Nos dirigimos hacia la parte de detrás del escenario y de repente se abre una puerta y aparece Liam. Me señala, hace el gesto de tocar el bajo con los dedos y me da la mano:
Liam: Good bassist man!
Solo soy capaz de articular un thanks. Acto seguido le da la mano a Jordi y le suelta un “Great Band”, “Awsome Tomorrow never Knows”. Jordi mejor que yo, comienza a charlar con él, y a continuación comienzan a aparecer STAYS por todas partes. Liam señala a Imanol y haciendo el gesto de la harmónica le felicita y le da la mano. Felicita a Pau y éste le pide que le firme el disco. Acepta encantado. Entonces aprovecho, y como no podía ser de otra manera, le regalo nuestro disco y nos hacemos una foto todos juntos con él. Sigue cruzando amables palabras con algunos de nosotros un rato largo, mientras Gem Archer y el resto de la banda se cruzan con nosotros y nos saludan y felicitan, hasta que uno de los gorilas le da el toque a Liam y se lo lleva.
Objetivo cumplido. Hemos disfrutado de nuestro concierto, a la gente le ha gustado, a Liam le ha gustado…después de esto, a celebrarlo al Pop&Soul con la pinchada de Paul Gallagher.
El hermano menos conocido nos regaló una sesión de más a menos. Comenzando con temas de la escena Manchester alucinantes que todos bailamos como locos (Primal Scream, Charlatans, Stone Roses,Oasis, Beady Eye,etc.) y acabando con rarezas de Northern Soul y ochentadas varias que fueron bajando los ánimos del público.

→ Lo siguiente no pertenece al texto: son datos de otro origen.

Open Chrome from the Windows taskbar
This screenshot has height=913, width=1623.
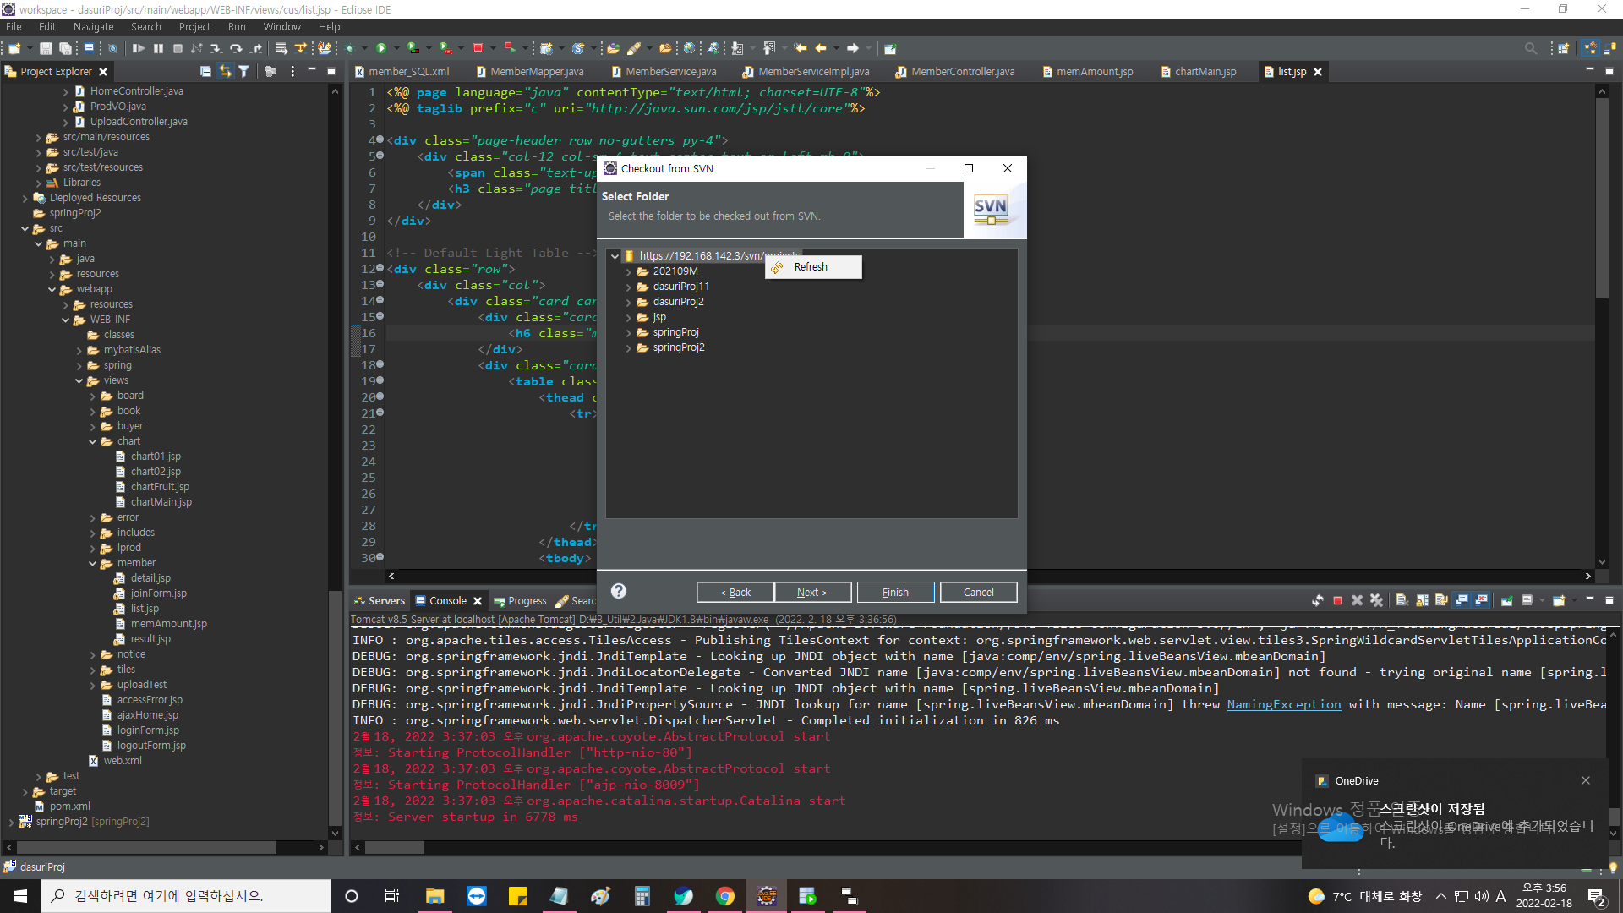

Durante la sesión nos dejamos llevar y pasamos un rato realmente increíble bailando y bromeando con nuestros amigos de Barcelona que se habían acercado a ver a Beady Eye. Allí estaban Victor y Flores, Edu y Noelia, Marina y muchos más que nos hicieron sentir como en casa. Al final todos charlamos un rato con el extraño Paul, el cual fue capaz en dos segundos de decirme:
-You’re the fucking nice one of the band.
Joder Paul, qué majo, gracias gracias! Para a continuación mirar a Pau y decirle señalándome:
-He’s the gaier!
Joder Paul, qué gordo estás de repente pensé.
Al día siguiente despertamos. No fue un sueño pero casi. Había que espabilar y salir corriendo hacia Vitoria. Hay que decir, que el jueves estuvimos tocando en Burgos, en la sala Estudio 27 y fue una pasada también.
P.D.: En estos cuatro días de gira me he dado cuenta de algo que ya intuía: Hay una vía Michelin para todo el mundo, y una Via Michelin para Stay (que diría Mouriño). Y es que en la Via Michelín, de Madrid a Vitoria se tardan tres horas y media. Pues bien, Stay, fiel a nuestras costumbres realizamos el trayecto en seis horas. Con lo cual, me he propuesto a redactar una nueva guía, y la llamaré la Vía Staylin. La tendré acabada en un margen de 150 años, y a partir de entonces todos los grupos como el nuestro podrán disfrutarla y sobre todo, tener una idea más precisa y exacta de lo que se tarda realmente en realizar determinados trayectos teniendo en cuenta las necesidades y limitaciones de cinco tipos que giran con su grupo psicodélico por toda España (pipis, popós, hambre, sed, brote psicótico, equivocaciones, desconocimiento de la dirección de la sala, GPS tonto perdiendo cobertura, chistes de Eugenio entrando en la ciudad, etc.)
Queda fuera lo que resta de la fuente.